_WORK TO DO_. Copy out the stretch of the listing from the line containing "You are a computer-use agent." through the end of the listing, both ends included. Leave the pictures out of your answer.

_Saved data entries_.

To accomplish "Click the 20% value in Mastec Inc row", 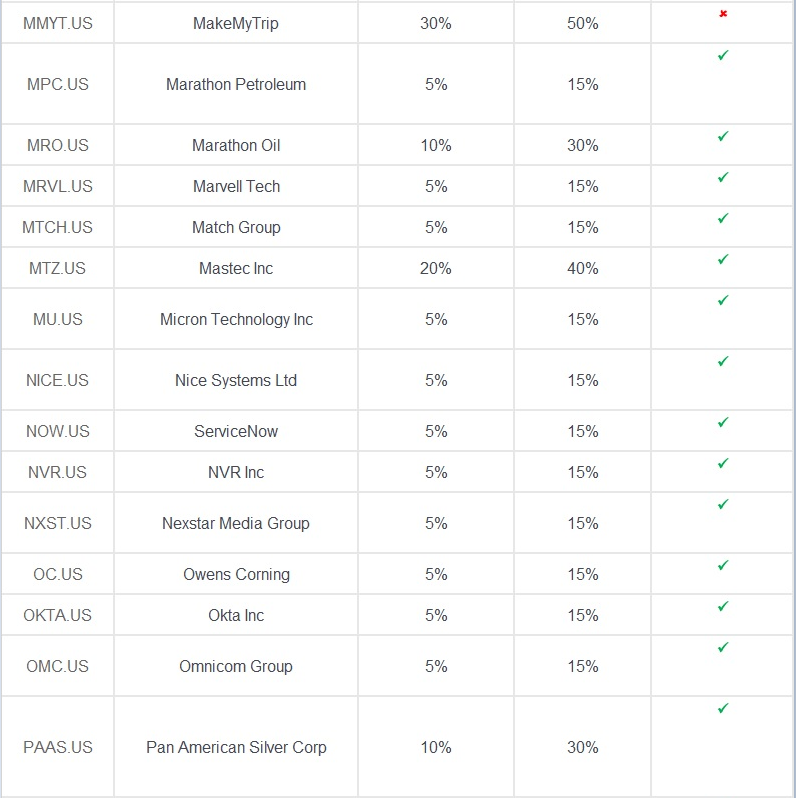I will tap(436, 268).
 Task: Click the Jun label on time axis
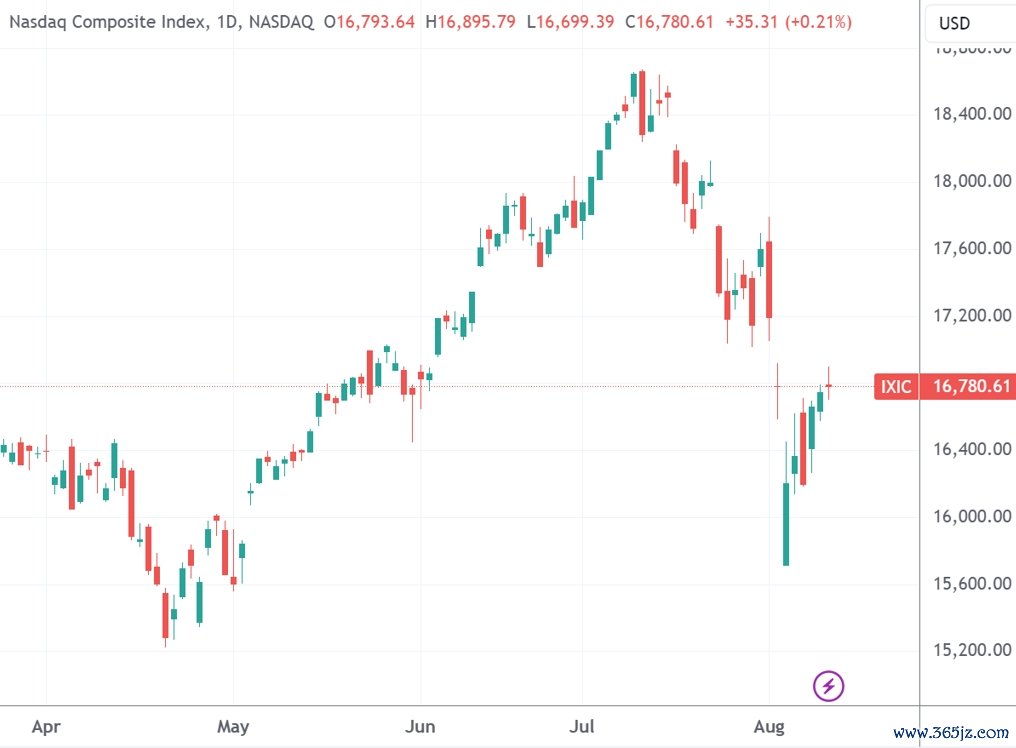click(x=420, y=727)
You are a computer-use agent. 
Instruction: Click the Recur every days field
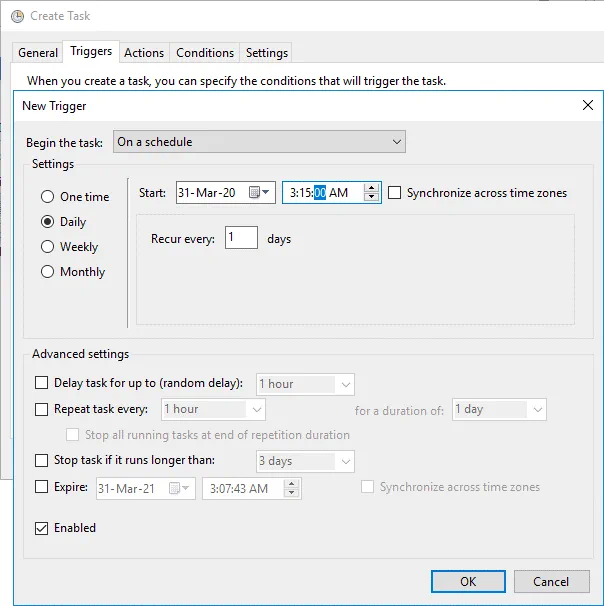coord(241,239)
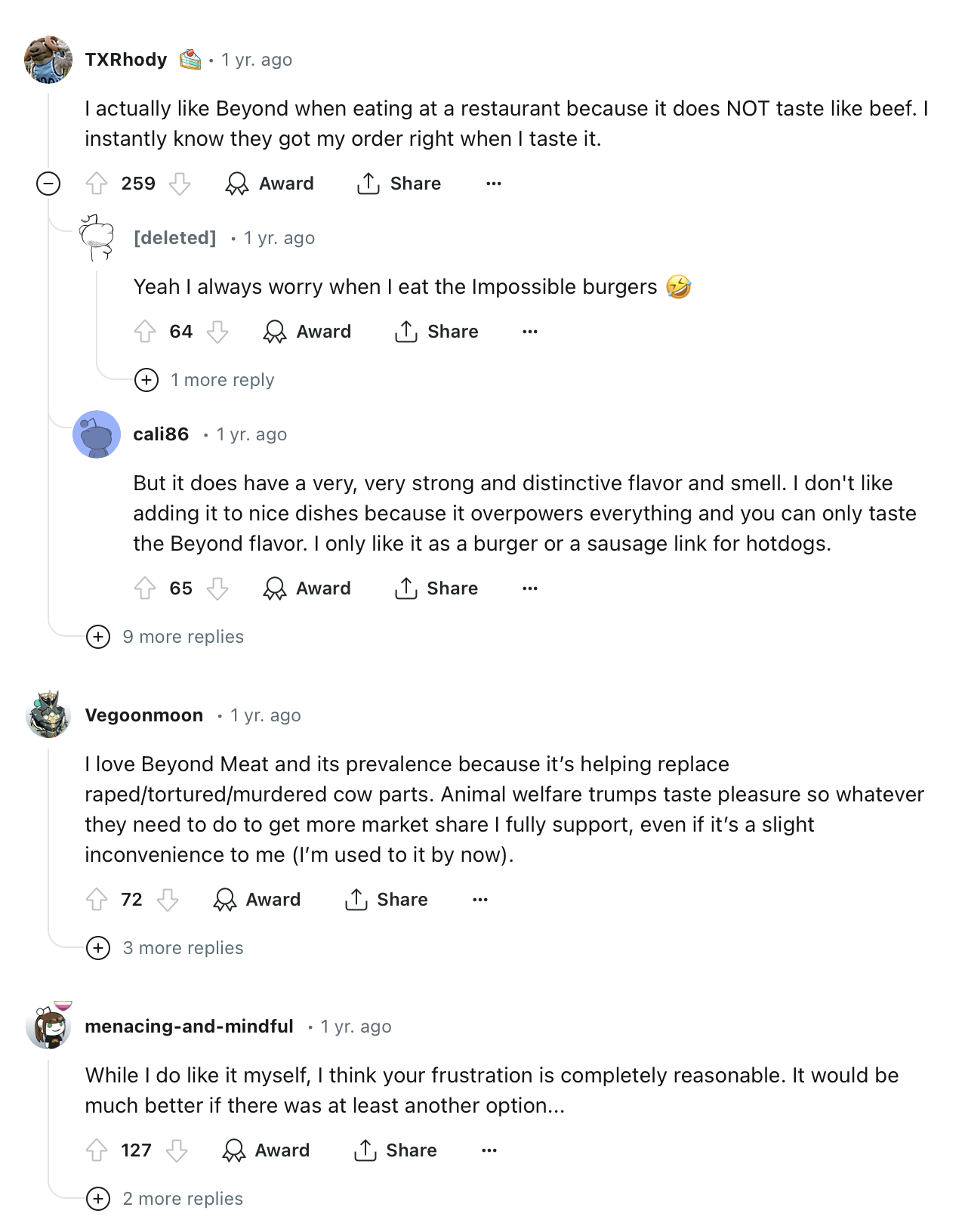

_EXPECTED ANSWER_.
You are a computer-use agent. 
Instruction: Click the Recur every days field
coord(241,239)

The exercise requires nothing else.